It strikes me as a bit sad then that as we get older our opportunities to have a good dance get fewer and fewer. I mean, who doesn’t like to bust a few moves in the privacy of their own living room but dancing is so much more liberating when you become part of something bigger than just you and the music. It’s one of the few times we come together with others, letting go of our own identity to form some sort of separate human organism. Dancing must surely be in our DNA when you think we can even get a small baby dancing, almost from the get go, bobbing and jiggling along before they can take to their feet.
My first experience with formal dancing came in primary school with a timetabled lesson of country dancing every week. We were each allocated a partner age six and kept the same one until we were eleven and on our way to secondary school. I got a boy called Richard Fiddler, who was blighted by allergies and constantly snotty and sneezy but apart from that he made a very nice dance partner.
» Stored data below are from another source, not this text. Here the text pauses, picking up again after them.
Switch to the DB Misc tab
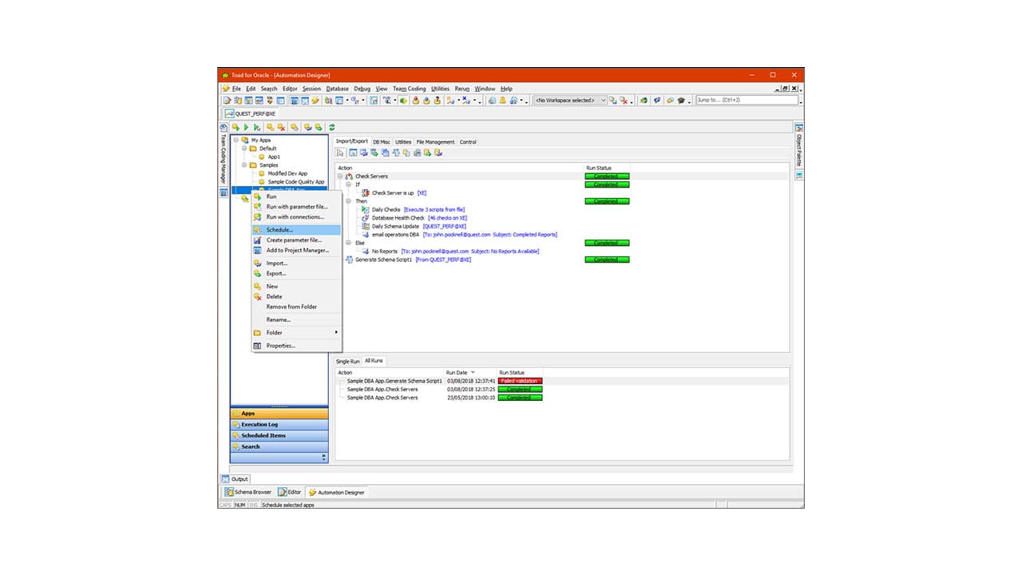 tap(382, 141)
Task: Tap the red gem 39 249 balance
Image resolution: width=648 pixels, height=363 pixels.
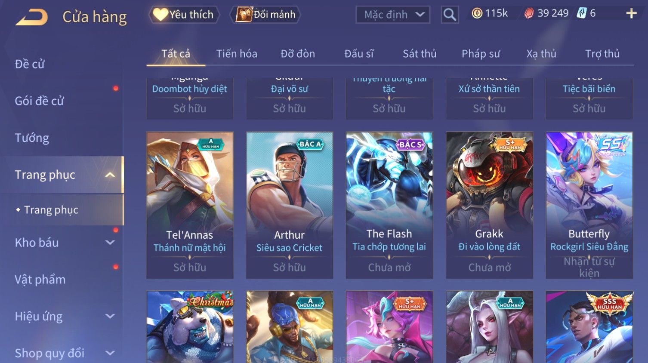Action: (x=546, y=13)
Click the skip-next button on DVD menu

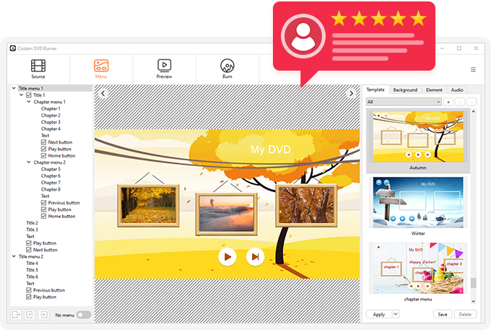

I have no idea what became of him because we went to different secondary schools but, I still remember him with fondness when I recollect the pair of us galloping and cantering, the teacher’s voice ringing in our ears, bellowing that we had the grace of baby elephants.
Around the same time, I vividly remember the joy of dancing with my aunties as they played their favourite songs over and over again. The youngest of the aunties is only five years my senior and they go up pretty much in yearly intervals after that. As I was starting secondary school, they were already enjoying proper, grown up social lives, which I observed with an aching envy. My grandmother had what we used to call the ‘outhouse’, which was basically a room off the kitchen which housed the washing machine and the fridge. It was also where the aunties would get ready to go out as it had a mirror on the wall large enough to accommodate all of them. Best of all though it had lino on the floor which made it perfect for dancing. Especially as the youngest two aunties were ardent northern soul fans and so we could spin and spin to our heart’s content. In actual fact, we must have been a dancing family because sometimes everyone, even my granddad, would be crammed into that outhouse dancing, especially on a Sunday afternoon when the booze had been flowing.
As I moved into my teens, the youth club became the place to be and, on the shiny floor of St Marie’s church, we would spin like tops trying to pretend we were somewhere good like Wigan Casino. When I say ‘we’, I mean the girls, as the boys would just stand about all gangly and awkward, waiting for the lone table tennis table to become free. There was just one boy who liked to dance and he also had the best record collection I’d ever seen. He was completely ostracised by the other boys though and had to become an honorary girl.
Luckily by the time the 80s arrived and I was finally old enough to hit the clubs, boys liked dancing just as much as girls. As the Pogues and the Clash became floor fillers, dancing became less about spinning and more about throwing yourself into the fray and doing whatever the hell you liked – possibly making dancing more accessible to those awkward, gangly boys. And so we danced our way through the 80s and hedonistic 90s until suddenly we were too old to go clubbing any more. In fact, I genuinely can’t remember the last time I went to a club.
My dancing days, it seems then, have dried up. There’s the odd wedding or birthday party where, as the drink flows the dance floor beckons but other than that – nothing. I suppose in a way dancing has been replaced by my thrice weekly fitness classes where, in much the same way as dancing, I subjugate my own identity for something bigger. It’s all a bit of an irony that I like the feeling that comes with being part of a large group because, in the main, I’m a fully paid up misanthrope and people have a tendency to get right on my nerves.
I feel fairly hopeful that I’m merely in a dancing hiatus as my mother and her fellow widow friends all attend weekly tea dances. They mainly dance with each other as I think there’s only a handful of men, bobbing about in a sea of women who are all in their 70s and beyond. For now though, it seems I’m going to have to content myself with practising my moves in the house. What I lack in technique, I make up for in enthusiasm and, as luck would have it, my kitchen floor has lino.